Станислав КИТАЙСКИЙ. ЯГОДКА

Рассказ

№ 1970 / 47, 20.11.1970, автор: Станислав КИТАЙСКИЙ (г. ИРКУТСК)

Станислав Китайский – в прошлом педагог, сейчас – журналист. Рассказы пишет он много лет, но ещё не печатался. На VI областной конференции «Молодость, творчество, современность», которая проходила в Иркутске в последних числах октября нынешнего года, рассказ С.Китайского «Ягодка» получил одобрение и был рекомендован для печати.

 


I

В первое послевоенное лето в нашем селе объявилось столько девок, что хоть пруд ими пруди – куда ни глянь, всё одни девчата, да все красивые, особенно те, что на фронтах побывали. Что ни вечер – в каждом околотке праздник: хрипит патефон, крутятся цветастые парашюты подолов, озорные солдатские частушки высекаются каблучками туфель – гуляй, веселись, отстрадались! Подносят одна другой стопки рыжего свекловичного вина – пей, подружка, хрусти свежим огурцом, это тебе не проклятая немецкая брюква пареная! Некоторые из фронтовичек курили, ловко вертели тонкими пальцами самосадные цигарки, прикуривали от огонька, косясь в лицо одинокого мужика, и даже у самых въедливых старух не поворачивался язык попрекать в том соломенных вдовушек…

Гуляла с девками и Марья Левшукова, ядрёная, яснолобая бабёнка, почти ровесница этих, незамужних. Но она была на особом счету.

Главное, чем отличалась она от прочих, – это непривычно ласковым прозвищем – Ягодка. У нас народ такой: каждому имечко прилепят, как печать на лбy поставят, да и словцо всегда для клички выберут похлеще, иное так и написать рука не поднимется, а тут – на тебе! – Ягодка! Она и впрямь походила на переспелую чёрно-глянцевую вишенку. И вертучая была – на месте не посидит. Замуж вышла незадолго до войны, лет шестнадцати, вскоре родила белоголовую – ни в мать, ни в отца – девчонку, а в сорок первом осталась солдаткой. За войну она немножко потяжелела, округлилась и стала такой приманчивой, что редкие тогда в селе мужики тянулись к ней больше, чем к иным холостячкам.

– М-да! – крикнет, поправив гвардейский ус, какой-нибудь одноногий бывший старшина, взглянет коротко на собеседника и проводит её долгим, пристальным взглядом вдоль по улице, заросшей густой ромашкой, пока не свернёт она на «большую», как называют у нас, центральную улицу. Там, чётвертая с краю, стоит её изба – хорошая, всегда свежевыбеленная, с глянцево чистыми стёклами окон. Только, чтобы увидеть окна, надо зайти во двор – с улицы, пожалуй, не разглядишь – такой густой зарослью переплелись в палисаднике акация, сирень, вишни…

И вообще вся усадьба её была засажена деревьями. Созревали в её саду тяжёлые жёлтые груши, яблоки – и скороспелки, и осенние «зори», и антоновки, – аж на дорогу свисали рясные вишни и черешни.

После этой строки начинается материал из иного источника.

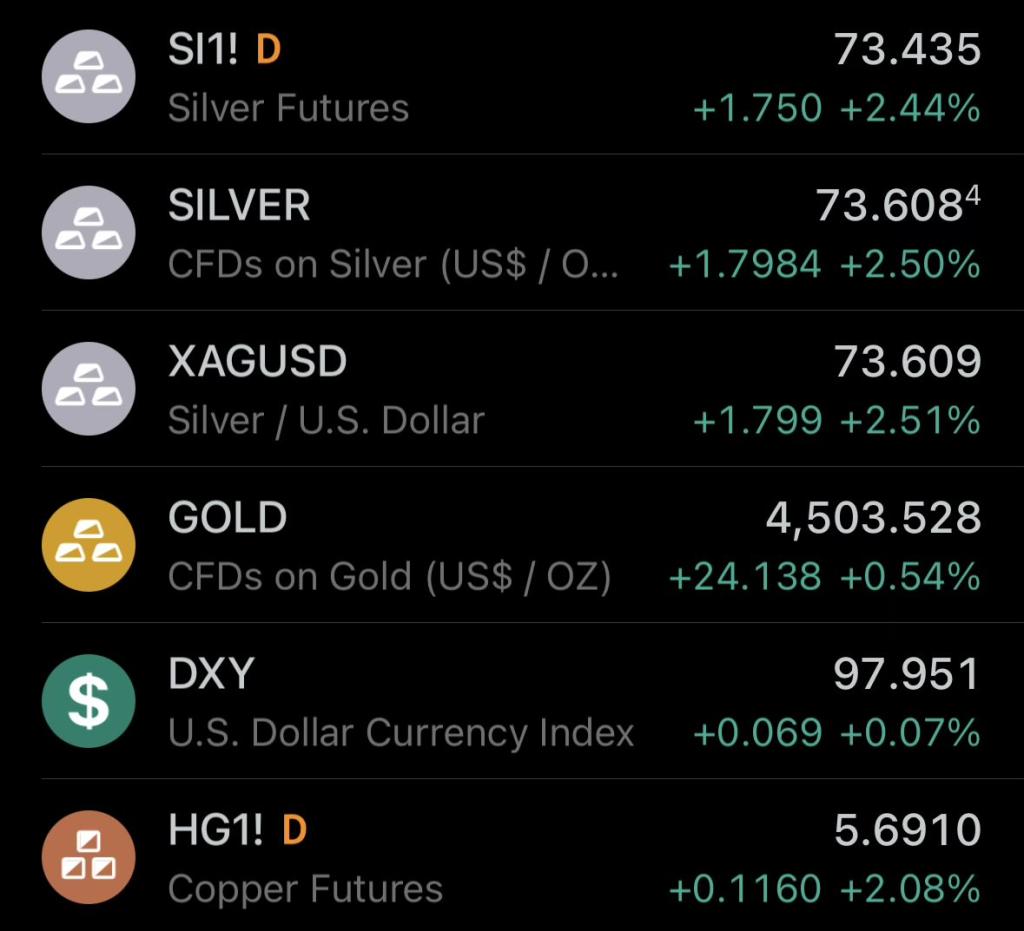Click the GOLD price 4,503.528
Image resolution: width=1024 pixels, height=931 pixels.
pyautogui.click(x=873, y=518)
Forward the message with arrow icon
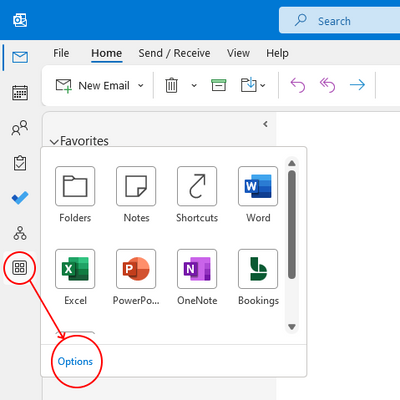Screen dimensions: 400x400 click(x=357, y=85)
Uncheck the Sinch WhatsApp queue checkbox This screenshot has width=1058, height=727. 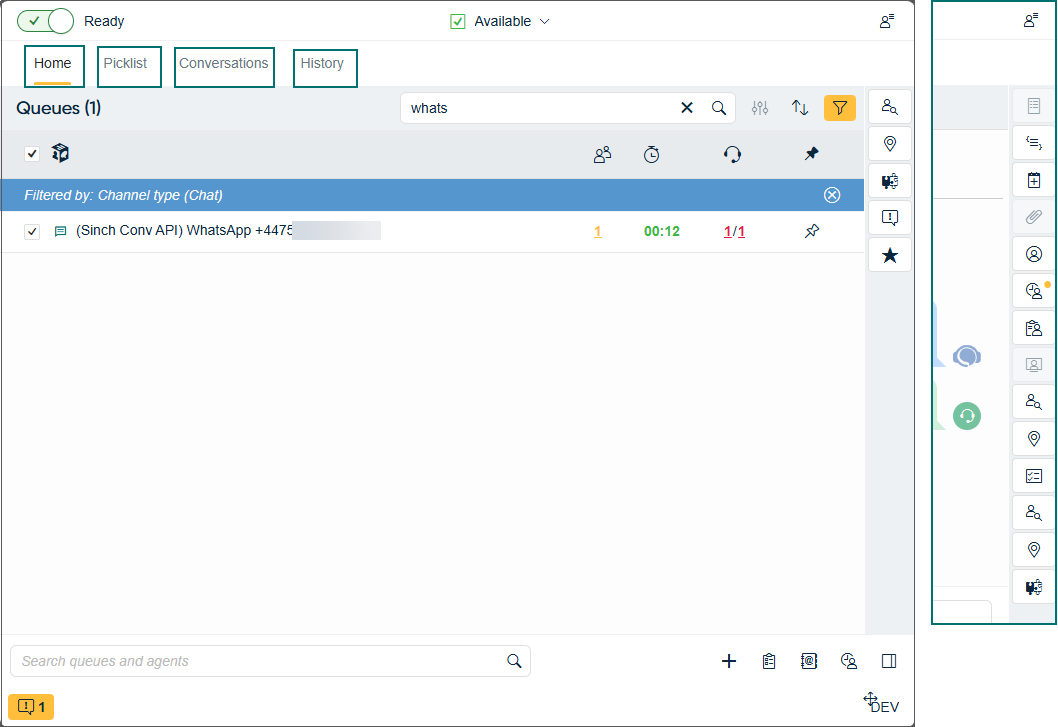tap(32, 232)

Неизвестно, где она брала денег, чтобы уплатить положенные налоги, где брала хлеб, потому что все тогда сеяли жито на своих огородах, а в саду что посеешь, разве только картошку посадишь да тыкв понатыкаешь в междурядье. Но Ягодка умудрялась как-то жить и одевалась не хуже других, и дочь свою Гальку держала в теле и аккурате. Правда, помогал ей немного на дочь муж, Григорий Левшуков, живший в нашем же селе, только в другом околотке – за балкой, на самом краю. Но какая это помощь? У самого ничего не было, кроме застиранной солдатской формы да двух рядов орденов и медалей на широкой костлявой груди.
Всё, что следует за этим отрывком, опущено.